Tina Brown Live Media made a big impression Wednesday on the sold-out crowd at the Charline McCombs Empire Theatre.
Women in the World Texas, a Lone Star State version of her signature summits, packaged entertainment, information and inspiration in music, video and talk in a tightly produced show.
Though star-studded with notables from the political, humanitarian and entertainment arenas, no one got the audience to rise to its feet -- twice -- like feminist icon Gloria Steinem, fresh off her cameo on CBS' "The Good Wife."
Steinem, 80, reflected on the origins and development of American feminism, responding to questions posed by actor-activist Eva Longoria, who called her a "feminist superhero."
Feminists today represent "a major movement" no matter what they're called, Steinem said.

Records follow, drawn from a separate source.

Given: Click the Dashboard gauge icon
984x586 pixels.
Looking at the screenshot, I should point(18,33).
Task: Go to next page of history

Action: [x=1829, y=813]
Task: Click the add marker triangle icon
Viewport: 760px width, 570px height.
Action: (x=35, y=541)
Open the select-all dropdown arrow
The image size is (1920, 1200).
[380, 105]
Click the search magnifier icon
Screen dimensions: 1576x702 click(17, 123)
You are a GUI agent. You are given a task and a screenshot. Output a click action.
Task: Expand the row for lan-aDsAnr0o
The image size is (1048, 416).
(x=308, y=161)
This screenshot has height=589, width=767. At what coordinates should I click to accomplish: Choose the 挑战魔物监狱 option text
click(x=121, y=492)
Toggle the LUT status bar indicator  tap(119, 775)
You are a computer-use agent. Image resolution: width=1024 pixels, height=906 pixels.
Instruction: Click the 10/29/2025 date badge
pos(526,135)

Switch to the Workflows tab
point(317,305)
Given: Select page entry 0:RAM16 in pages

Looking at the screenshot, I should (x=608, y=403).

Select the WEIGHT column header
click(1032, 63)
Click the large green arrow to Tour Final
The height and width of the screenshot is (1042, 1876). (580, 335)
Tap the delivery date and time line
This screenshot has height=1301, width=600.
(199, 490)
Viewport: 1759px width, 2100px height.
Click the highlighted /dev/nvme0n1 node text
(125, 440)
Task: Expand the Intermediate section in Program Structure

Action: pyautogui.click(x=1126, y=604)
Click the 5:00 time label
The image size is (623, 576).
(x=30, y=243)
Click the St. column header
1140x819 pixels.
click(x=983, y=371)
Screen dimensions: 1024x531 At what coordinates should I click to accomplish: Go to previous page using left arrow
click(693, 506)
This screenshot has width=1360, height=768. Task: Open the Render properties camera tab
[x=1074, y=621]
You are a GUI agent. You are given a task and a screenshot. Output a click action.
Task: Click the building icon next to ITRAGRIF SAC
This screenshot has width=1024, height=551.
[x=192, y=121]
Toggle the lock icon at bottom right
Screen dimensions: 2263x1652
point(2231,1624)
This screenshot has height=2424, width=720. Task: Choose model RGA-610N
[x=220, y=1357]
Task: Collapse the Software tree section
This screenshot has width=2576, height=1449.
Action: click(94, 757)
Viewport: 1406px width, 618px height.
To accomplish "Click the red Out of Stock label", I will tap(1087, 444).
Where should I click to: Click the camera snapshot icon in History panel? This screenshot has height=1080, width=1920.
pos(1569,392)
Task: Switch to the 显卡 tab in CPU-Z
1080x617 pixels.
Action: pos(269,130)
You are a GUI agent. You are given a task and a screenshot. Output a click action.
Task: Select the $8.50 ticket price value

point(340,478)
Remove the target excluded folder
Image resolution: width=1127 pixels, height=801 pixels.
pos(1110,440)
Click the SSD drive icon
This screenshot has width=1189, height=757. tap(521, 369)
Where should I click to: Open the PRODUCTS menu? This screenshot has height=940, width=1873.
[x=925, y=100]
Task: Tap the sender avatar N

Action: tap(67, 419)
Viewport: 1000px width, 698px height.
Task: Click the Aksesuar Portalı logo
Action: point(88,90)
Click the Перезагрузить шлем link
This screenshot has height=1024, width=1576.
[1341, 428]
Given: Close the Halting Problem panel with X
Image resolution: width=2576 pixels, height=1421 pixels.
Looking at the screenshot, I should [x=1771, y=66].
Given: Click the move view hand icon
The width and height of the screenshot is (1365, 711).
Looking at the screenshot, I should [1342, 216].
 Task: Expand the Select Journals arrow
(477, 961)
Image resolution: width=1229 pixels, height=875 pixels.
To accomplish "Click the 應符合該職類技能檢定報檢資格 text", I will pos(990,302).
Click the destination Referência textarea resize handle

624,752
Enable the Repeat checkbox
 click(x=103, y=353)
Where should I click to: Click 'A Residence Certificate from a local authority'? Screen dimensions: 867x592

No such movement existed when she was growing up, she said, and after it formed it was followed by right-wing backlash.
She cautioned against viewing it as "a white women's movement."
"We have to understand that the movements are all connected," Steinem said, referencing those fighting for reproductive freedom, lesbian, gay, bisexual or transgender rights and those who call themselves "womanists," "girrls with two r's" and " mujeristas." "Our enemies are the same," she said.
Steinem also reminded the audience that the Raza Unida Movement of 1970s Texas -- which fellow Women in the World speaker Rosie Castro helped lead -- was the first political party to support reproductive freedom.
The mostly female audience spent the day hearing about the work of women across the globe, including Robi Damelin, an Israeli mother who lost her son to a Palestinian sniper and helped form the Palestinian Israeli organization Parents Circle-Families Forum that works to end the cycle of revenge.
Filmmaker Xoel Pamos spoke of his documentary about honor killings and Amina and Sarah Said, teen sisters allegedly killed by their father in Lewisville in 2008.
Second lady Jill Biden spoke of the needs of military families and the female Marines assisting Afghan women.
In a session on "Latino Power on the Rise," Longoria noted the advice fellow panelist United Farm Workers co-founder Dolores Huerta gave her more than 15 years ago: "Someday you're going to have a voice -- "so be sure you have something to say."Seguin singer-songwriter Liza Garza was moved by the presentations.
"It's so important that we share our stories," she said. "It creates a sense of community, not to relive the pain but to remember how resilient we have become, to remember the divinity we come from."
Brown referenced the legacy of "feisty" Texas women, such as the late Gov. Ann Richards, in choosing San Antonio as a summit site.